Gobiernos de América Latina y Europa, así como organismos internacionales y organizaciones de derechos humanos, condenaron este la intervención militar de Estados Unidos en Venezuela, al considerar que viola el Derecho Internacional, la Carta de las Naciones Unidas y pone en riesgo la integridad territorial del país sudamericano y la estabilidad regional.
Las reacciones se produjeron tras el ataque atribuido a fuerzas estadounidenses y la posterior captura de Nicolás Maduro y Cilia Flores. El Gobierno de México expresó su rechazo a las acciones y llamó de manera urgente a respetar el derecho internacional y los principios de la ONU, además de exigir el cese de cualquier acto de agresión contra el gobierno y el pueblo venezolanos.
La administración federal mexicana reiteró su disposición para apoyar esfuerzos de facilitación del diálogo, mediación o acompañamiento que contribuyan a preservar la paz regional y evitar una confrontación mayor. Asimismo, instó a las Naciones Unidas a “actuar inmediatamente para contribuir a la desescalada de las tensiones, facilitar el diálogo y generar condiciones que permitan una solución pacífica, sostenible y conforme al derecho internacional”.
En el ámbito multilateral, el secretario general de la ONU, António Guterres, advirtió que las acciones militares sientan un “peligroso precedente” y llamó a todos los actores involucrados en Venezuela a participar en un diálogo inclusivo, con pleno respeto a los derechos humanos y al Estado de Derecho.
Desde Europa, el Gobierno de España pidió “desescalada y responsabilidad” y subrayó la necesidad de respetar el Derecho Internacional y los principios de la Carta de Naciones Unidas.

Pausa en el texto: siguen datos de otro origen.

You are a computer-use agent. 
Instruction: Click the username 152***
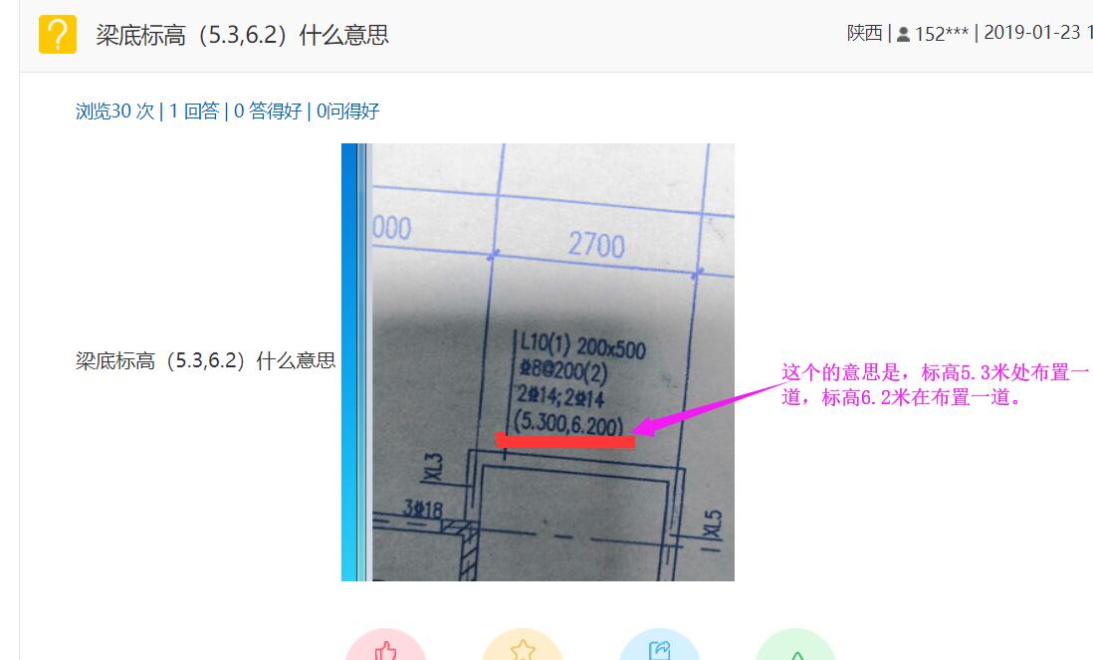point(941,34)
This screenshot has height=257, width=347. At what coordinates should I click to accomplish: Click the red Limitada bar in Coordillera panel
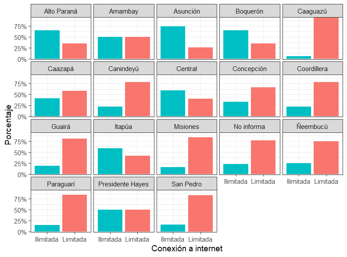pyautogui.click(x=326, y=100)
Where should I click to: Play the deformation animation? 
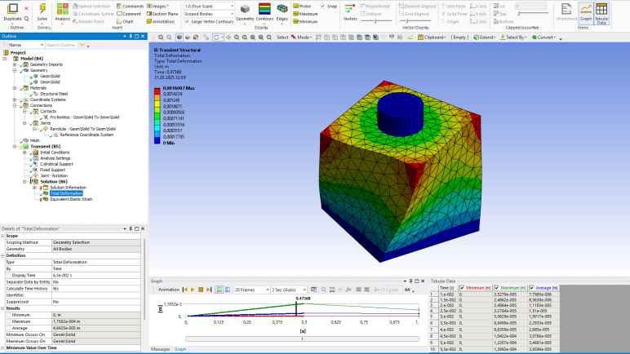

El presidente del Gobierno, Pedro Sánchez Castejón, señaló que su administración mantiene un seguimiento exhaustivo de los acontecimientos y confirmó que la embajada y los consulados españoles en Venezuela continúan operando.
En América del Sur, el presidente de Brasil, Luiz Inácio Lula da Silva, afirmó que las operaciones militares “han traspasado una línea inaceptable” y constituyen una grave afrenta a la soberanía venezolana, además de establecer un precedente “extremadamente peligroso” para la comunidad internacional. Lula instó a una respuesta firme y advirtió que la violación flagrante del derecho internacional abre la puerta a un mundo de violencia e inestabilidad, reiterando la disposición de Brasil para promover el diálogo y la cooperación.
La Fundación Internacional de Derechos Humanos condenó “en los términos más duros e inequívocos” la agresión militar contra la soberanía y la integridad territorial de Venezuela, al calificarla como un “fracaso catastrófico de la diplomacia” y un ataque directo a los principios de la estabilidad mundial. La organización cuestionó además las alianzas militares de Estados Unidos y llamó a trasladar la sede de las Naciones Unidas para “garantizar la imparcialidad y la seguridad de la gobernanza internacional”.
China también se pronunció contra lo que calificó como un “flagrante uso de la fuerza” por parte de Estados Unidos. En un mensaje difundido en redes sociales, el gobierno chino sostuvo que estos actos hegemónicos violan gravemente el derecho internacional y la soberanía de Venezuela, y amenazan la paz y la seguridad en América Latina y el Caribe, al tiempo que instó a Washington a respetar los propósitos y principios de la Carta de la ONU.
Las condenas se suman en un contexto de alta tensión internacional, con llamados generalizados a la desescalada y a una solución pacífica conforme al derecho internacional.